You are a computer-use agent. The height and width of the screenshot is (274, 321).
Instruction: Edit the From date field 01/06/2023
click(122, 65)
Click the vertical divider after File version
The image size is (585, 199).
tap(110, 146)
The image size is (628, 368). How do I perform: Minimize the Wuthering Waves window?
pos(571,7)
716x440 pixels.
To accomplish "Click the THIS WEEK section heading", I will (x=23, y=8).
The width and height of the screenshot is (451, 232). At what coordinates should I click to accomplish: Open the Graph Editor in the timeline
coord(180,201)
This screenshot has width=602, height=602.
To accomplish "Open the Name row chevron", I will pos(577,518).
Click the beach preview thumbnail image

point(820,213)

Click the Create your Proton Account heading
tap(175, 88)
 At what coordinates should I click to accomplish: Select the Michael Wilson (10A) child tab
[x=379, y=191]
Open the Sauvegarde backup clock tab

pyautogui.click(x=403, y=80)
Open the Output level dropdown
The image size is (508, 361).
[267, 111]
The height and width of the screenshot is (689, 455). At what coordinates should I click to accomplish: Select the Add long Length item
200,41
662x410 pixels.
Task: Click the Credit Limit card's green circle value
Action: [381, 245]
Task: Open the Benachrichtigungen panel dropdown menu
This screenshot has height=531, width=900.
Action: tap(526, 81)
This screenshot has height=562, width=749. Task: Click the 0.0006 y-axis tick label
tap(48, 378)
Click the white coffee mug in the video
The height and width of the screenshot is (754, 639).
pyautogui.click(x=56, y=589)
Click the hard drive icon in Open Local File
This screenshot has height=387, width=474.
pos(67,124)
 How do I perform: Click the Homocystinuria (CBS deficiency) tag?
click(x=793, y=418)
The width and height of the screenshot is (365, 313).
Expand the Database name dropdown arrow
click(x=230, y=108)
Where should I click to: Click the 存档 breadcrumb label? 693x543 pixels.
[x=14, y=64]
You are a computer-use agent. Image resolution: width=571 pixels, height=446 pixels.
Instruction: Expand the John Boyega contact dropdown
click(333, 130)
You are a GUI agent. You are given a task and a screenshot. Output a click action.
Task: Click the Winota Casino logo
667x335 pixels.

- - -

> **What the task asks**
Across all lines above, count those with the string "Output". Only the number is wanted.

> **Response for this exercise**
2